Once you reach the line containing "Task: Open the Resultados tab" in the data below, restate each line word for word up to and including the one containing "Click the page".
__________
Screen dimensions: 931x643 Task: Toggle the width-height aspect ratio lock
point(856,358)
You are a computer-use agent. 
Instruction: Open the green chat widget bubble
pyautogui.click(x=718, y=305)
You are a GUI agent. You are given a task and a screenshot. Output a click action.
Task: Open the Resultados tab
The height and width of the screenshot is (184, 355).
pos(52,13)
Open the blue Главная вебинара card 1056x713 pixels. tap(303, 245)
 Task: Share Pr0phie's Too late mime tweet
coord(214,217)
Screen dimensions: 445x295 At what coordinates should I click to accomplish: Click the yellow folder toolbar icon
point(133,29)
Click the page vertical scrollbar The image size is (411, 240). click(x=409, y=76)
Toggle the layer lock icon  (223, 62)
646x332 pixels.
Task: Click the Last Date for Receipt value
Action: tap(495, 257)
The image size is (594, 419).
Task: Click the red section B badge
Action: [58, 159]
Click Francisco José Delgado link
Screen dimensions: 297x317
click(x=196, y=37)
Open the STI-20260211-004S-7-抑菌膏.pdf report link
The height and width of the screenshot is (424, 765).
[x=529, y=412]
__________
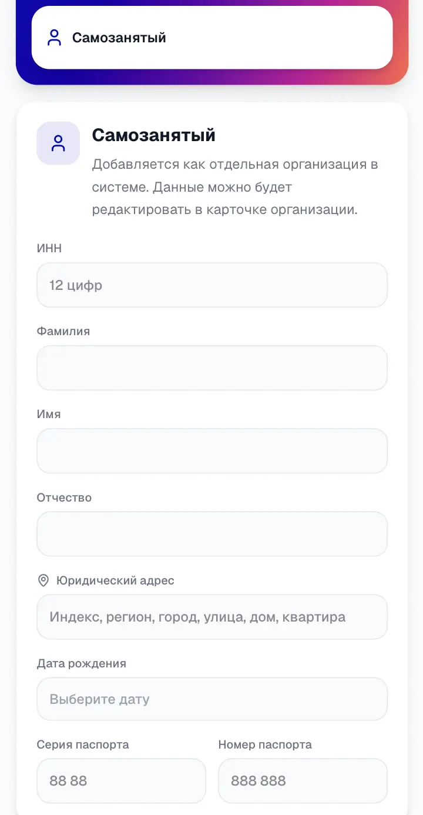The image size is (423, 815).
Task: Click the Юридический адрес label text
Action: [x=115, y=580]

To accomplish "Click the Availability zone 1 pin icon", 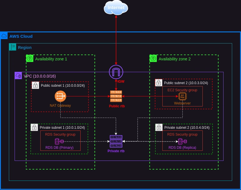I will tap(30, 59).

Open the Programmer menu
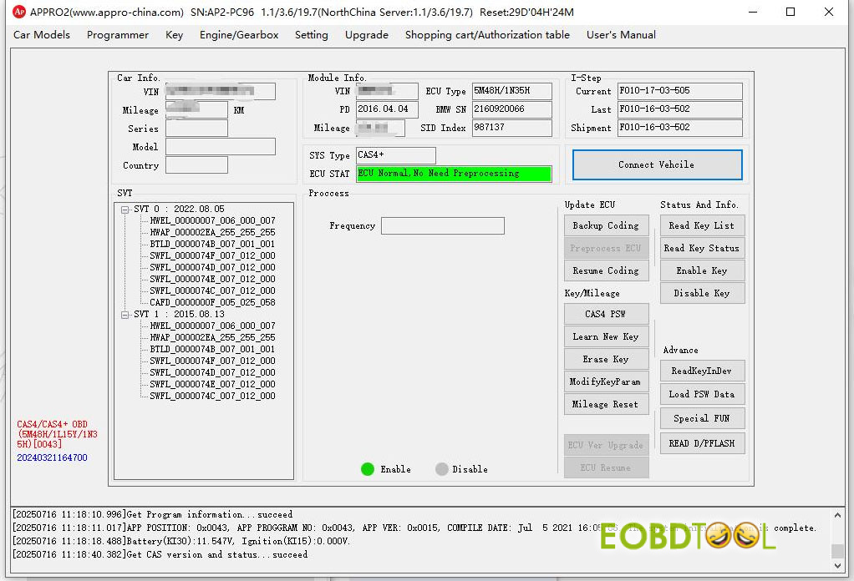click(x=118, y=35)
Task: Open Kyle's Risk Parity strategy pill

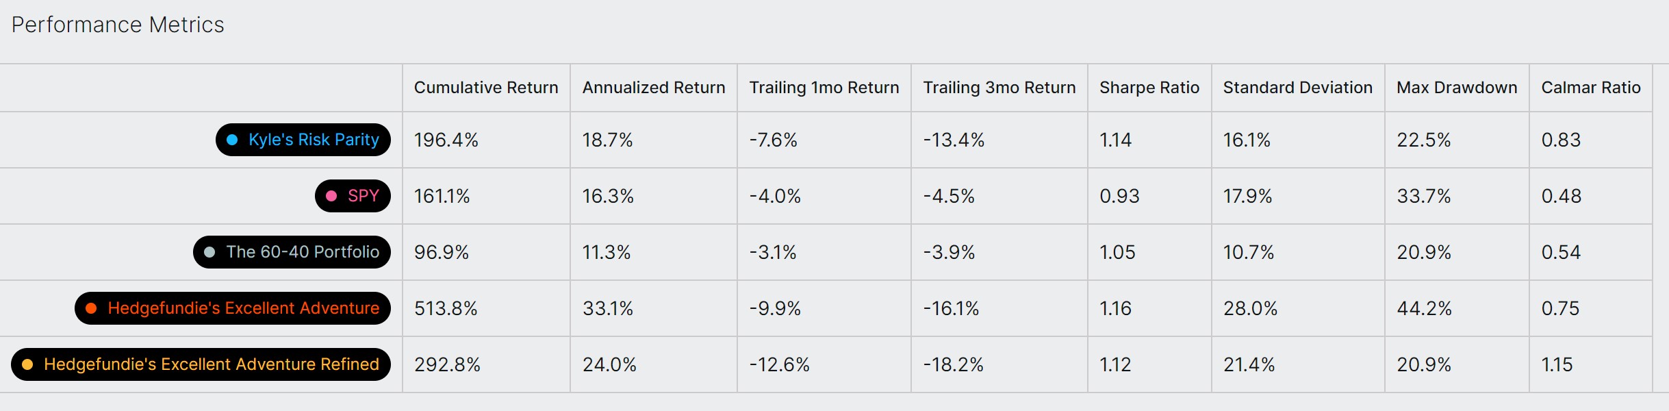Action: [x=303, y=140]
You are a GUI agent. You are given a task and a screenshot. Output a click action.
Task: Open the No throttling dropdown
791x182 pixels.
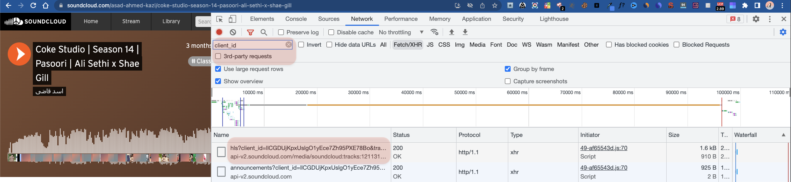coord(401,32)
__________
- Written reply -
Task: Open the Resultados tab
The height and width of the screenshot is (184, 355).
pos(52,13)
Open the blue Главная вебинара card 1056x713 pixels. tap(303, 245)
 Task: Share Pr0phie's Too late mime tweet
coord(214,217)
Screen dimensions: 445x295 At what coordinates should I click to accomplish: Click the yellow folder toolbar icon
point(133,29)
Click the page vertical scrollbar The image size is (411, 240). click(x=409, y=76)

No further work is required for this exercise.